A False Sense of Privacy: Towards a Reliable Evaluation Methodology for the Anonymization of Biometric Data
Simon Hanisch, Julian Todt, Jose Patino, Nicholas Evans, Thorsten Strufe
TL;DR
Biometric anonymization is essential for protecting privacy but relies on flawed evaluation methodologies that assume weak adversaries and large identity sets. This work introduces a pessimistic, worst-case evaluation framework by (i) training recognition systems on anonymized data (parrot learning), (ii) testing across multiple recognition architectures, and (iii) constructing harder evaluation datasets via identity reduction and strategic selection. Through extensive experiments on face and gait data, the authors show improved reliability of anonymization assessments and demonstrate that no single recognizer reliably dominates across all anonymizations. The findings offer practical guidelines to prevent false guarantees of privacy and to foster more robust evaluation standards in biometric privacy research.
Abstract
Biometric data contains distinctive human traits such as facial features or gait patterns.
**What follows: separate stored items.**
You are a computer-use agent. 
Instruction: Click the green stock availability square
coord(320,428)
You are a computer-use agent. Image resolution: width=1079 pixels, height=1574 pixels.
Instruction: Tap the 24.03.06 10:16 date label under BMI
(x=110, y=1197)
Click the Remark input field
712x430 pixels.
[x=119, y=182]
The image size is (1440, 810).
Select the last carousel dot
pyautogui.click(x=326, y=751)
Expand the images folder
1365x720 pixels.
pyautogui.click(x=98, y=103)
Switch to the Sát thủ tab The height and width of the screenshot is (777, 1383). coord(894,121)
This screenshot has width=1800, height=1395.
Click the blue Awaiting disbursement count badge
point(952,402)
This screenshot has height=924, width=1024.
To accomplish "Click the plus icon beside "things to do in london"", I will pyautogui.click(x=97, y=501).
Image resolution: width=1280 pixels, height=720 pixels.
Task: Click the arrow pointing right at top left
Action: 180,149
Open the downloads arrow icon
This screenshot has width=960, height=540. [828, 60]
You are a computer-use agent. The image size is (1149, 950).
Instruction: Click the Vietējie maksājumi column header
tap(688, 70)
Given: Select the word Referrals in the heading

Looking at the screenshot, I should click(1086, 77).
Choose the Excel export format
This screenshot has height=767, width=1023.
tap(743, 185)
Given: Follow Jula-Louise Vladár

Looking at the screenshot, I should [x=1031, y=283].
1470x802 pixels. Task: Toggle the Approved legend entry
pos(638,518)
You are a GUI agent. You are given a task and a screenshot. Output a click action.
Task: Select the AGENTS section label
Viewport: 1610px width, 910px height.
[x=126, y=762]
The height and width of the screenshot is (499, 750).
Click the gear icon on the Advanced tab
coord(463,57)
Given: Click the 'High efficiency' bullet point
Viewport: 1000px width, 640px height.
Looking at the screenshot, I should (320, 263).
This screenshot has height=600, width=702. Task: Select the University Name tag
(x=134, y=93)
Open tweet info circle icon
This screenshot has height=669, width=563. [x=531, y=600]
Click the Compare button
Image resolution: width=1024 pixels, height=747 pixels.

The use of biometric data permits an individuation so exact that the data is utilized effectively in identification and authentication systems. But for this same reason, privacy protections become indispensably necessary. Privacy protection is extensively afforded by the technique of anonymization. Anonymization techniques protect sensitive personal data from biometrics by obfuscating or removing information that allows linking records to the generating individuals, to achieve high levels of anonymity. However, our understanding and possibility to develop effective anonymization relies, in equal parts, on the effectiveness of the methods employed to evaluate anonymization performance. In this paper, we assess the state-of-the-art methods used to evaluate the performance of anonymization techniques for facial images and for gait patterns. We demonstrate that the state-of-the-art evaluation methods have serious and frequent shortcomings. In particular, we find that the underlying assumptions of the state-of-the-art are quite unwarranted. State-of-the-art methods generally assume a difficult recognition scenario and thus a weak adversary. However, that assumption causes state-of-the-art evaluations to grossly overestimate the performance of the anonymization. Therefore, we propose a strong adversary which is aware of the anonymization in place. We improve the selection process for the evaluation dataset, and we reduce the numbers of identities contained in the dataset while ensuring that these identities remain easily distinguishable from one another. Our novel evaluation methodology surpasses the state-of-the-art because we measure worst-case performance and so deliver a highly reliable evaluation of biometric anonymization techniques.